In order to achieve the best OC and EWR for the EDM of Inconel 600, Ishfaq et al. [43] employed five different biodegradable dielectrics with the addition of Cu powder. The authors discovered that the least amount of OC was attained in sunflower oil at the lowest value of Cu powder, but the smallest amount of EWR was obtained in the presence of amla oil at the lowest concentration of Cu powder. By using the different input factors during the micromachining,Das et al. [44] were able to determine the OC of Inconel 718. When compared to the other process parameters, the authors found that current had the biggest influence. Asif et al. [45] used surfactant-added biodegradable dielectrics for the EDM of Ti6Al4V alloy for biomedical applications to evaluate MRR, OC, TWR, and SR (Ra, Rz). The authors found an improvement of 41.7%, 80.3%, 75.3%, 55.3%, and 47.4%, respectively, with the addition of surfactant. Chaudhari et al. [46] machined the nickel-titanium shape memory alloy through wire electric discharge machining (WEDM) by engaging distinct process parameters. The authors revealed that at the optimal settings of process parameters, MRR was high, and SR was low. Moreover, the surface cracks, globules, and micropores were significantly reduced at the optimal parametric settings.

Pereira et al. [47] used the cryogenic cooling technique and minimum lubrication for the turning of AISI 304 steel. The authors revealed that with the cryogenic treatment, the tool life was improved by 50% and the cutting speed was enhanced by 30% compared to dry machining techniques.
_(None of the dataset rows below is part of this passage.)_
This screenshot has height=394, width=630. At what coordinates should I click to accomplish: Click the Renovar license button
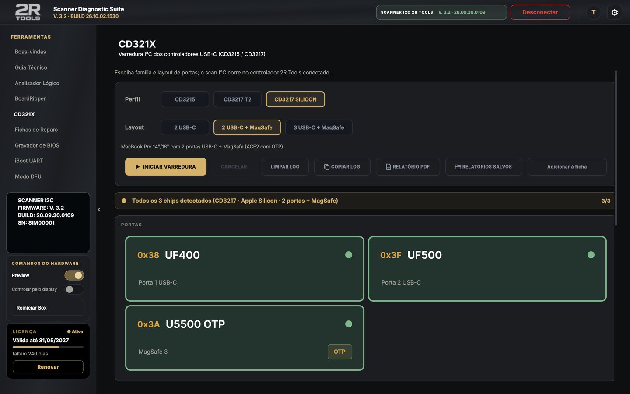48,367
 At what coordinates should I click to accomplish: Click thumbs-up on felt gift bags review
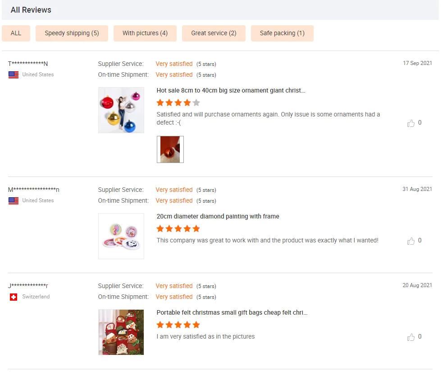[x=411, y=337]
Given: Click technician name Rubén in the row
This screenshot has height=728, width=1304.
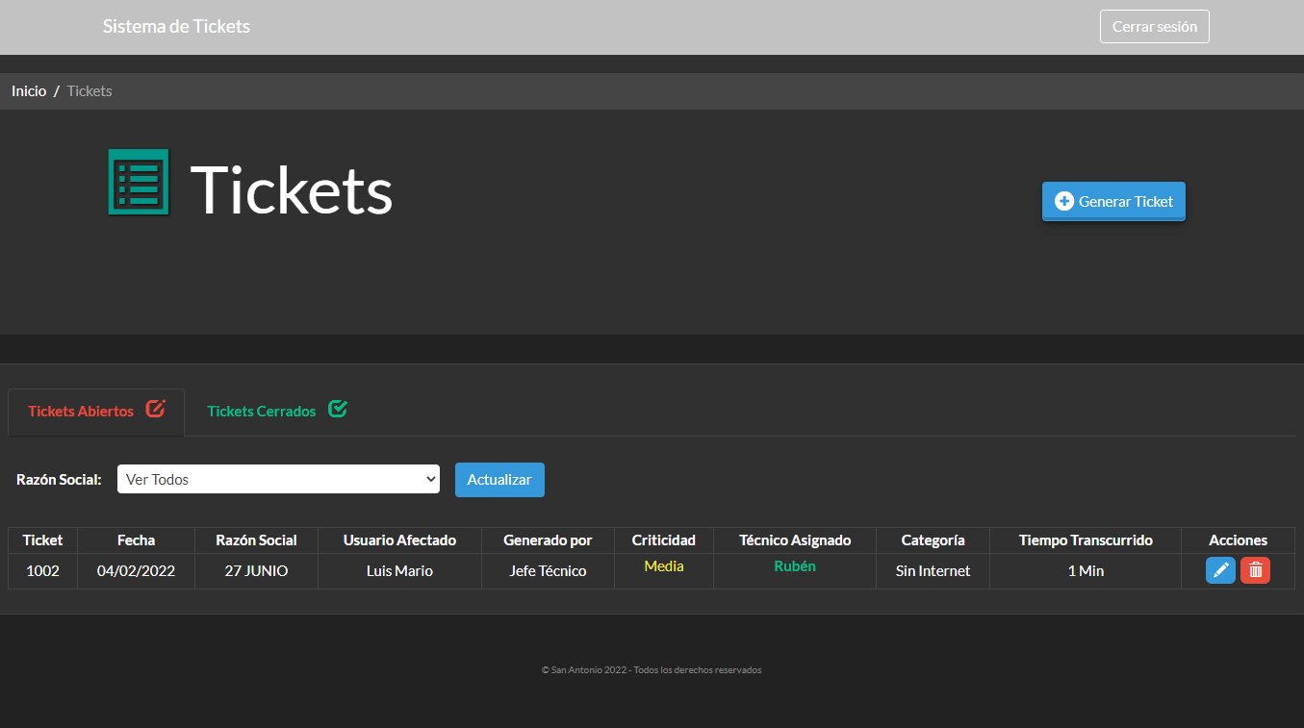Looking at the screenshot, I should [795, 566].
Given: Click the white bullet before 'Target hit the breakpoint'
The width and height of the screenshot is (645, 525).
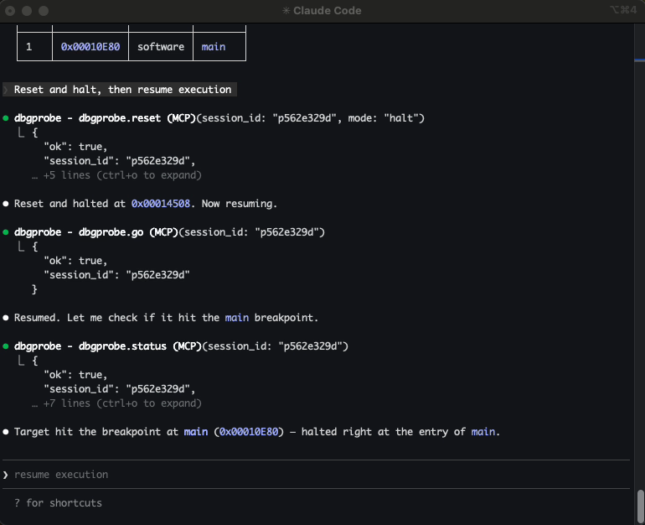Looking at the screenshot, I should point(7,432).
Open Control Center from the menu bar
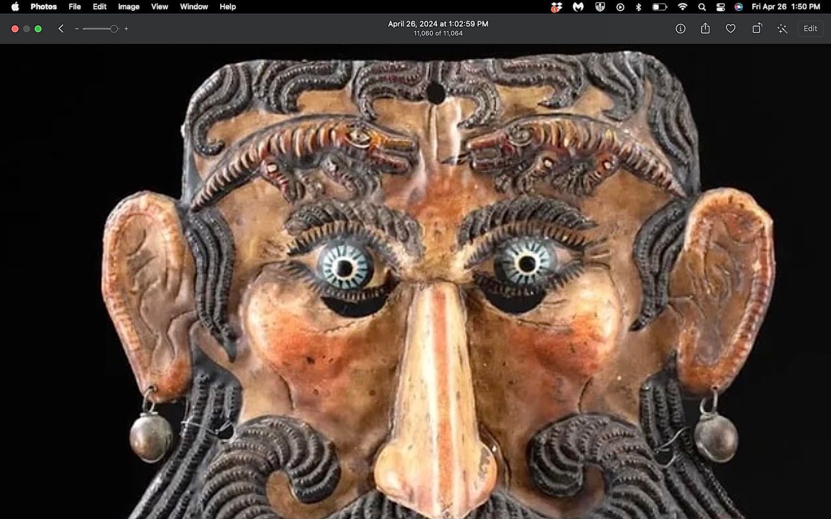The image size is (831, 519). tap(719, 7)
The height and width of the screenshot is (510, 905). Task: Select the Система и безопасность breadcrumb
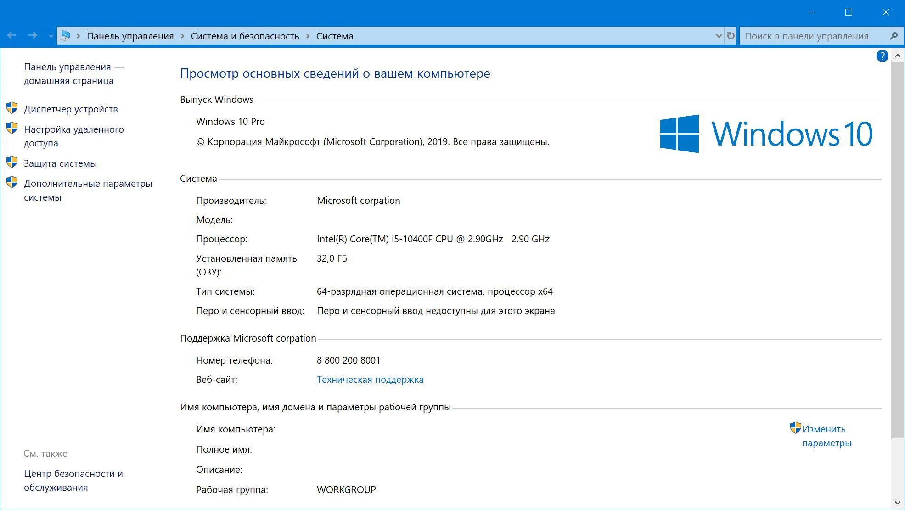tap(245, 36)
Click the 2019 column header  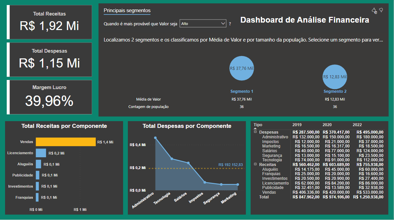pos(297,125)
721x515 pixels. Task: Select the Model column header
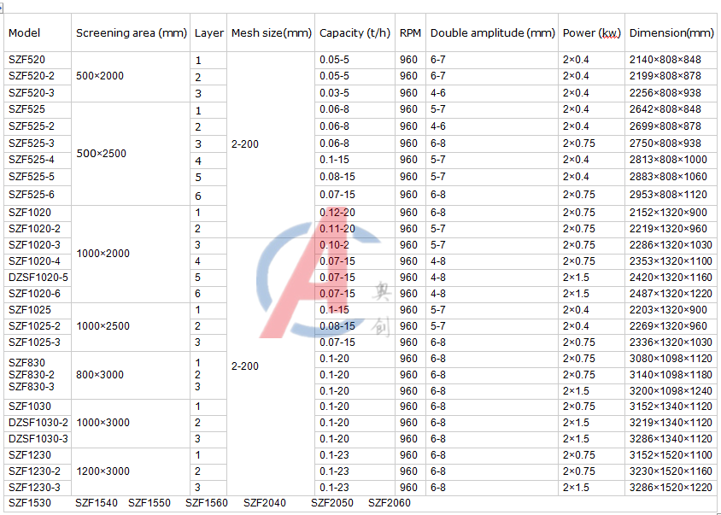[25, 33]
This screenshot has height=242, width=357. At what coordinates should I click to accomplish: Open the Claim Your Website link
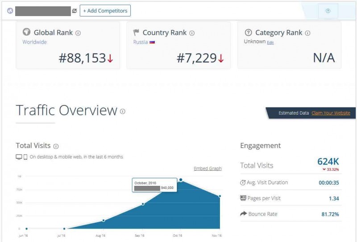pos(331,113)
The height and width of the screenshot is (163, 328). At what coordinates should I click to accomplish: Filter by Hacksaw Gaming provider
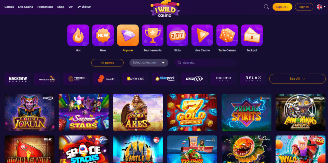(18, 79)
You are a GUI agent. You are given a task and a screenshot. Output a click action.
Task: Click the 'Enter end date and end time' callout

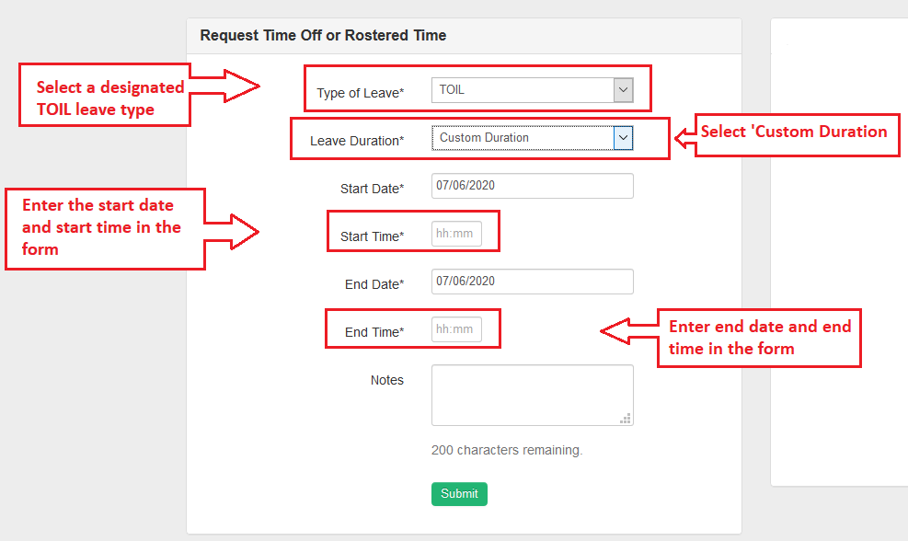[x=759, y=338]
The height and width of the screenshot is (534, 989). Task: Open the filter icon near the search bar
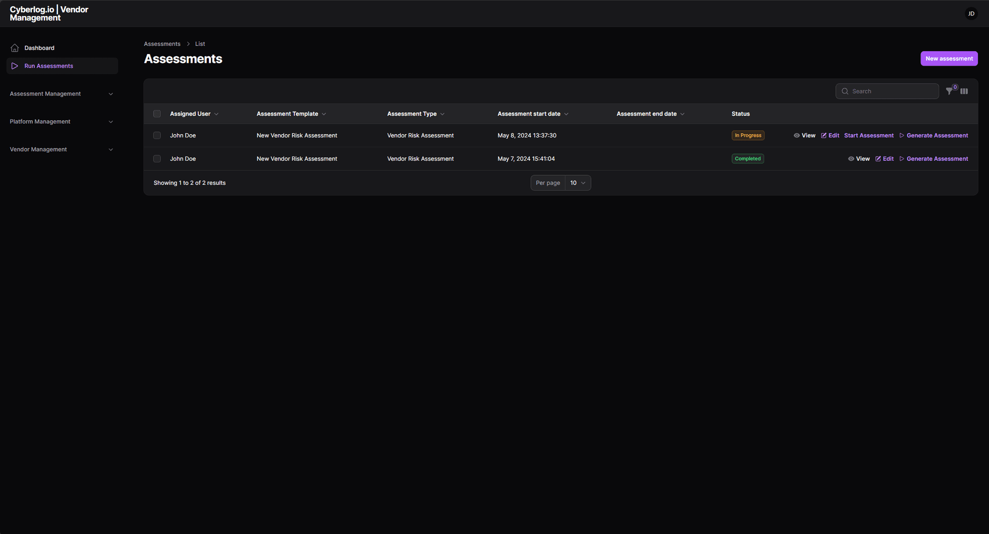(949, 91)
In another study, Pereira et al. [48] again used the cryogenic method for the machining of Inconel 718 with CO₂ as an internal coolant. The results of this study revealed that cryo-milling Inconel 718 with the CO₂ coolant increased the tool life by 57% in comparison to the emulsion coolant. In another study, Pereira et al. [49] reported that CO₂ cryogenic turning increased the tool life by 60% by comparing the performance of two distinct inserts during the hard turning process. In addition to that, the authors also measured the superficial roughness and microstructure and found that positive inserts gave the best results. Sliusarenko et al. [50] suggested a new probe optimization method for (2 + 3)-axis inspection machines by moving the stylus at an inclined angle, by moving the stylus in a globally collision-free state, and by setting the stylus at a constant position. This optimized method compared the 3-axis and 5-axis optimization strategies and found that optimization results obtained by setting the stylus at a constant position were accurate compared to the results of the 3-axis and 5-axis approaches.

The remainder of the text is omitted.